Too many requirements on data transmission within an organization are not advised, according to the College of Healthcare Information Management Executives (CHIME) in its comments to the Office of the National Coordinator for Health IT (ONC) regarding the initial set of standards, implementation specifications and certification criteria for EHR technology.
CHIME commented on privacy and security standards included in the interim rule, particularly in areas of encryption and decryption of data, and verification of data to ensure it hasn’t been altered in transit and cross-enterprise authentication.
“Encryption of data in EHR databases and transactional systems would slow operation of the software, thus hindering adoption of EHRs by staff and physicians,” the organization stated. “We ask that ONC and the Centers for Medicare & Medicaid (CMS) carefully consider the risk vs. cost and performance issues during deliberations on this requirement.”
Comments on the interim final rule to ONC by the Ann Arbor, Mich.-based organization emphasized the importance of certification for supporting providers’ efforts to achieve meaningful use, which gives “healthcare providers a degree of assurance that the products they purchase will perform as promised…certification is meant to support providers, not pose an additional burden,” according to CHIME.
CHIME’s comments placed a fair amount of responsibility on vendors that develop IT products and urged ONC to provide more lead time as it creates future certification criteria, so as to provide more time for providers to implement new and upgraded systems in the future.
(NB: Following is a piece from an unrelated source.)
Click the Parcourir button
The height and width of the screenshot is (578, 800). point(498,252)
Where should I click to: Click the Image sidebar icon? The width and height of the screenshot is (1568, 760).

CHIME also noted that further clarification is needed in ONC’s interim final rule, particularly in describing how certification will apply to organizations that use multiple clinical systems as components of an overall EHR system. The organization stated that it supports wording in the rule that requires only certification of individual EHR modules.
CHIME asked ONC to support a single standard for patient summary records; the current interim rule allows use of either the HL7 Clinical Document Architecture (CDA) Release 2 (R2) Level 2 Continuity of Care Document (CCD) or the ASTM Continuity of Care Record (CCR) to electronically exchange a patient summary record.
“CHIME disagrees with this approach and believes that the sharing of health information across providers is best facilitated with adoption of a single standard for patient summary records,” the comment letter stated. “[T]he healthcare field is ready to transition to a single standard for patient summary records, and such a move will facilitate interoperability in a more timely fashion.” In addition, HL7 CDA CCD is more robust and easier to read, the organization stated.
According to the 1,400 member CHIME, medication reconciliation requirements in the interim rule need to be adjusted so that providers can meet the requirement if clinical systems can “display simultaneously two or more medication lists and provide tools for the clinician to perform medication reconciliation and create a single medication list.”
CHIME also noted that it seeks a standards-based approach for submitting data to public health agencies as current proposals for submitting data provide wide latitude to agencies for determining the format in which they want to receive data.
All of CHIME's comments to ONC can be found on the organization's web site.